Abstract. TOPAS is a tool to automatically and transparently monitor usage and performance of every parallel job executed on a CRAY T3E. We have modified the UNICOS/mk compiler wrapper scripts to automatically link the TOPAS measurement module to every user application whenever it is recompiled. No modification is necessary in the user's program or build procedures. At run-time, two PEs of the parallel application are picked to actually perform the measurement for the parallel job as a whole. The measurement consists of executing special code immediately before and after the execution of the program. So there is no measurement overhead during the execution of the application itself. The TOPAS module is very simple (about 250 lines of code). It is based on the Performance Counter Library (PCL), a common interface for portable performance counting on microprocessors, also developed at NIC/ZAM.Through environment variables, users can request the printing of the recorded information at the end of the execution, choose to measure integer, load, or store operations instead of floating point, and specify the PEs which should be used for performing the measurement.

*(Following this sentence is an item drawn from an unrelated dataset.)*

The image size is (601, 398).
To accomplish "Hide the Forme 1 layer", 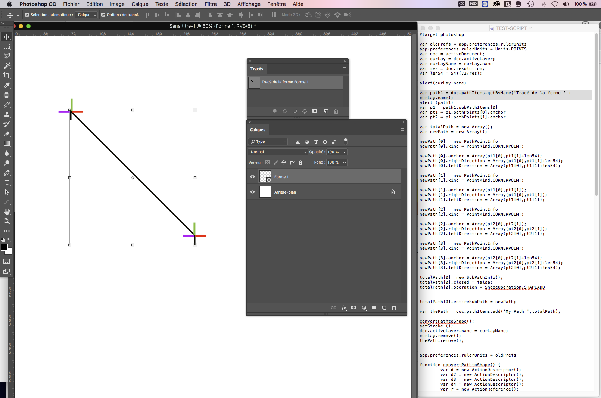I will point(252,177).
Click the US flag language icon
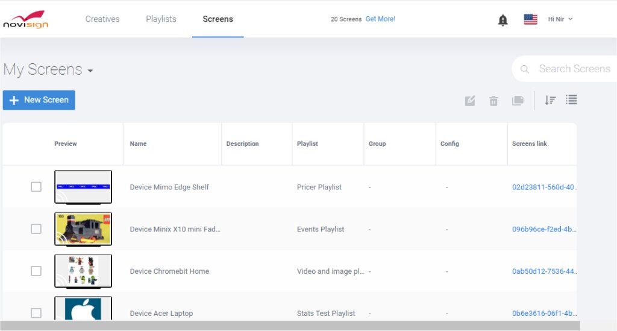Viewport: 617px width, 331px height. click(530, 19)
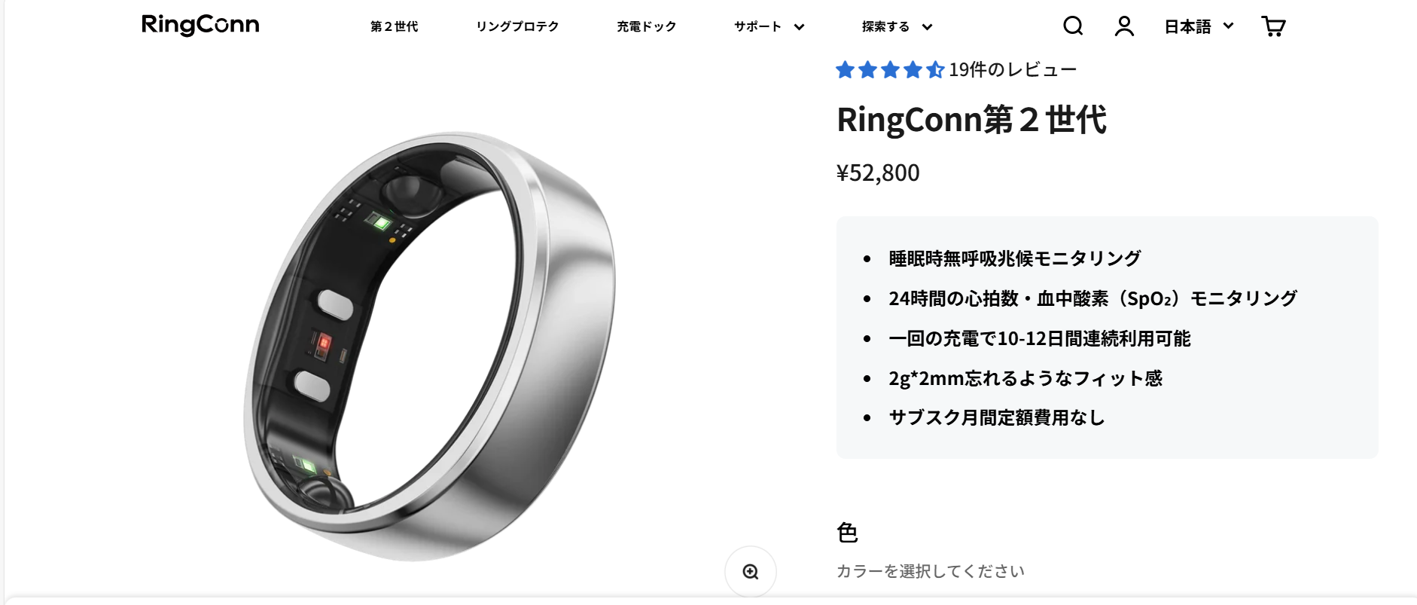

In addition to the TOPAS measurement module, we implemented a tool which allows a system administrator to calculate interesting statistics like the typical MFlop rates achieved by user programs, as well as programming language and message passing library usage from this data. Most of this information is not available through regular T3E system accounting.
The only tool currently available is the excellent work of Rolf Rabenseifner of the High-Performance Computing-Center Stuttgart (HLRS) [4, 5, 6]. He implemented an automatic counter instrumentation and profiling module which gets added to the MPI library for CRAY T3E and SGI Origin2000 systems. However, after an extensive review of his work, we decided to implement our own system because
First, the paper describes the design and implementation of the TOPAS system. Then we give an overview of the results obtained through TOPAS in the first three months of its operation. Last, Section 4 describes an extension to the original TOPAS system which allows users to get an overview of the performance of their application.
To initialize TOPAS and to start the measurement, we use a little-known (but documented and supported) feature of the UNICOS common start-up code implemented by the function $START$. First, it does all the necessary initializations (e.g., allocation of private and shared heap segments). Just before calling the main routine of the program, $START$ checks for the existence of a sitelocal_start routine [1]. If this routine is linked into the program, it will be called.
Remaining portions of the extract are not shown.